WHAT TO PRODUCE:
As the output, give exactly the lines that run from the one with "The image size is (571, 472)." through the end of the records below, and omit pictures.

Screenshot grounding data
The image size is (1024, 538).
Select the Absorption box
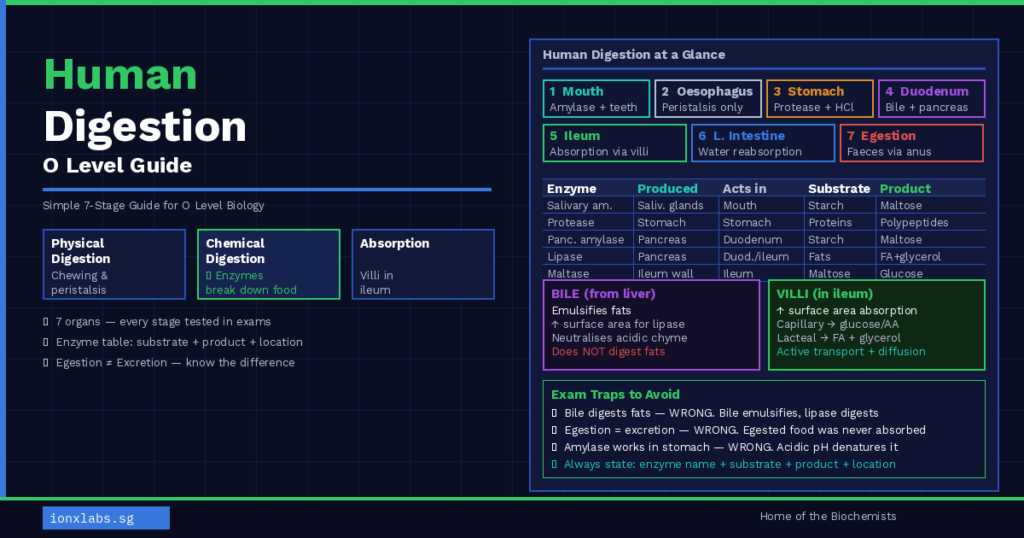[423, 265]
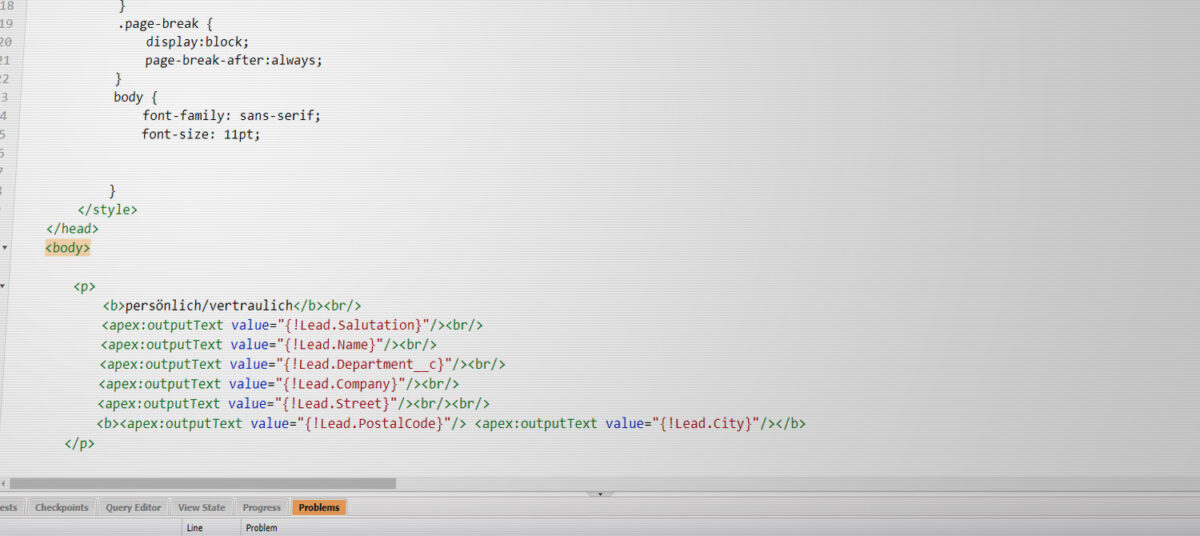The height and width of the screenshot is (536, 1200).
Task: Click the closing style tag in code
Action: point(107,209)
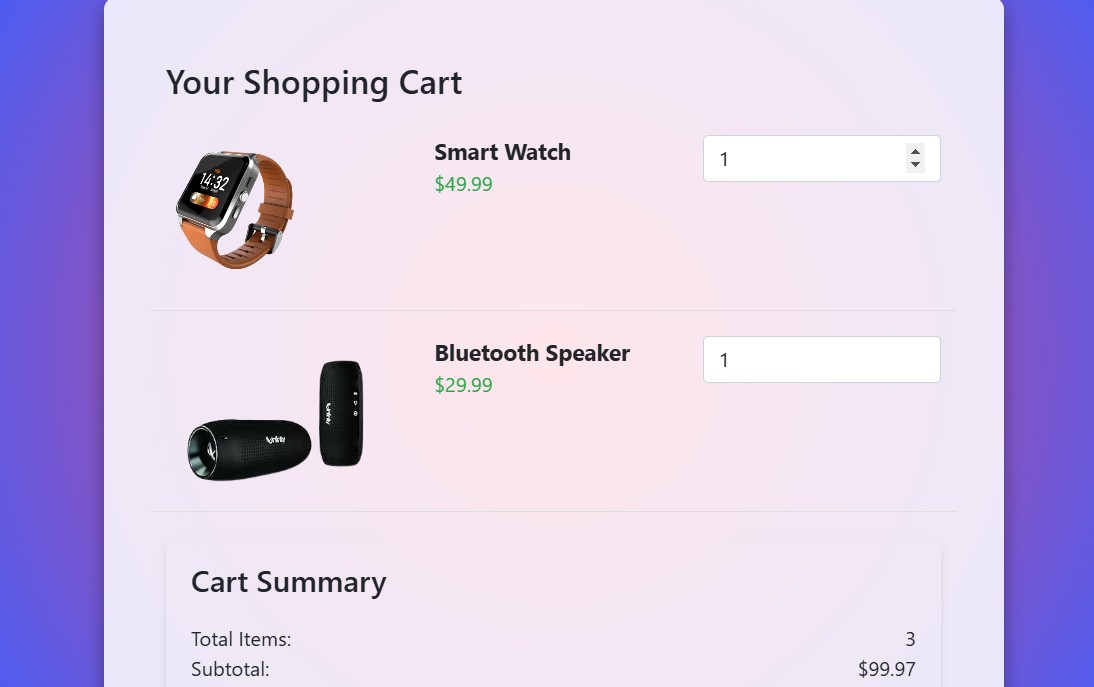The height and width of the screenshot is (687, 1094).
Task: Decrease Smart Watch quantity with down arrow
Action: pyautogui.click(x=915, y=165)
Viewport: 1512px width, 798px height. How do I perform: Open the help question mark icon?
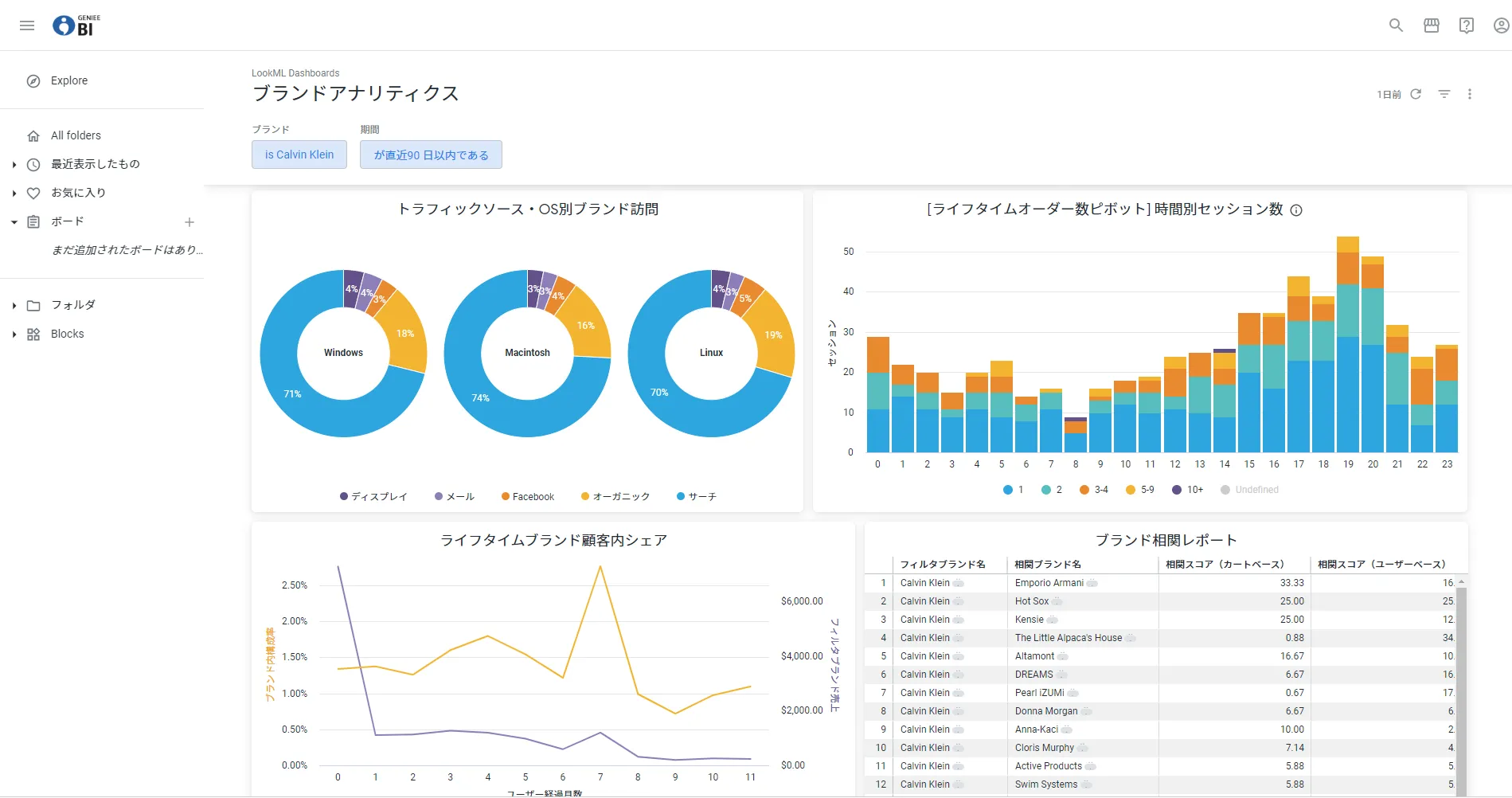coord(1466,25)
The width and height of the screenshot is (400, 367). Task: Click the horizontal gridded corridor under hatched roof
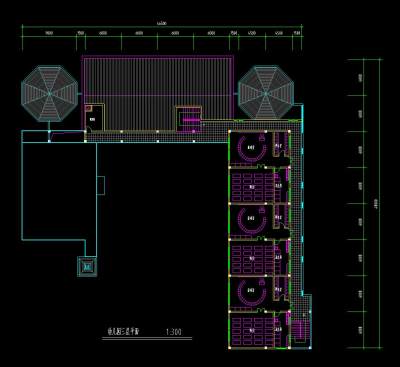[157, 137]
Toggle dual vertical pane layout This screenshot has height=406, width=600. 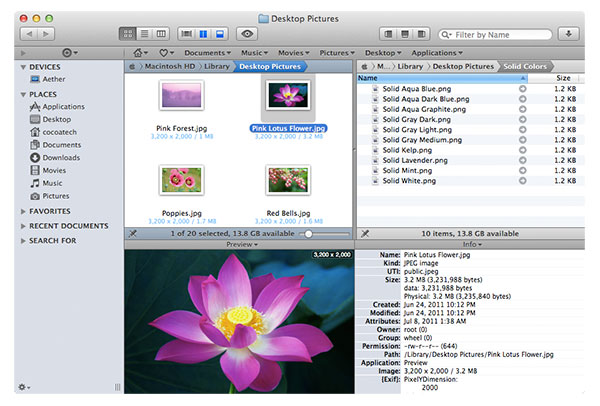[x=203, y=34]
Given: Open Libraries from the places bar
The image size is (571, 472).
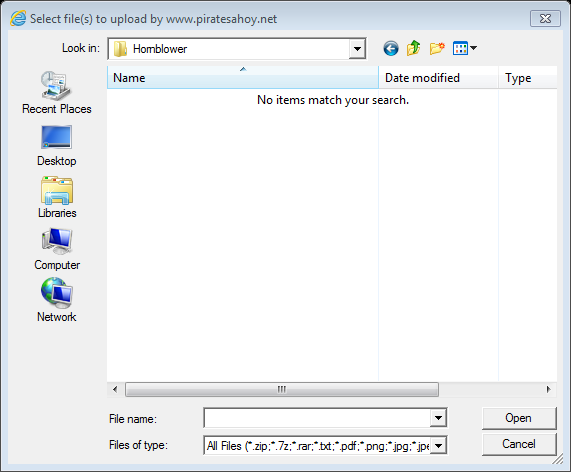Looking at the screenshot, I should click(57, 197).
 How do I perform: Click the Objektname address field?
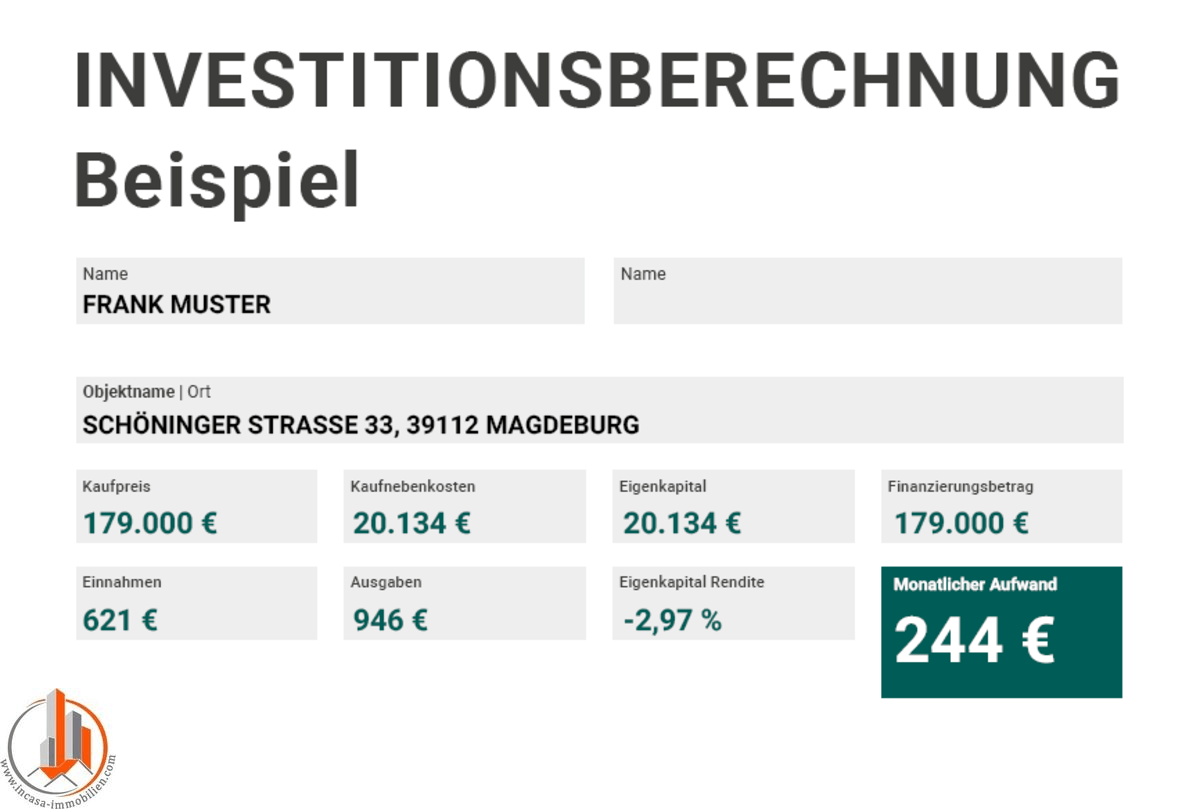599,411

ANSWER SPACE:
The image size is (571, 472).
Looking at the screenshot, I should click(57, 197).
 How do I perform: Click the Objektname address field?
599,411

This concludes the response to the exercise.